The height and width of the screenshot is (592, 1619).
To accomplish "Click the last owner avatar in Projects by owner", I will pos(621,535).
# # # #
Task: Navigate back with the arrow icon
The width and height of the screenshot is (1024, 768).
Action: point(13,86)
# # # #
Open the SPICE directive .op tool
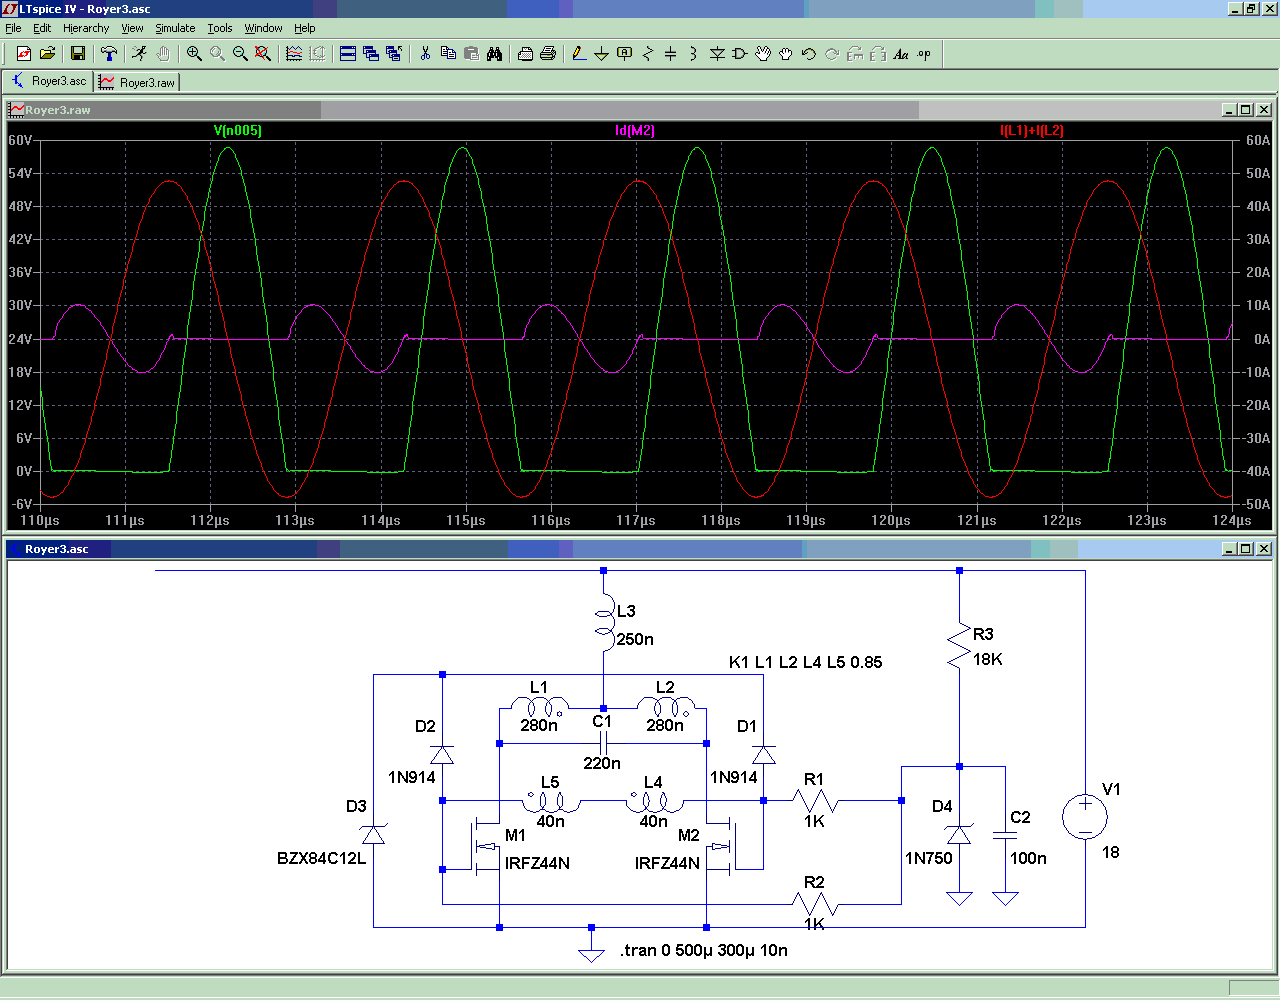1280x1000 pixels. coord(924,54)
# # # #
- Task requirements: Please lay out the part of the records that opens with the line containing "The height and" and closes with the line containing "I will pos(621,535)." as a JSON list of strings, one string per line, with blank lines left out.

- Written answer:
[
  "The height and width of the screenshot is (592, 1619).",
  "To accomplish \"Click the last owner avatar in Projects by owner\", I will pos(621,535)."
]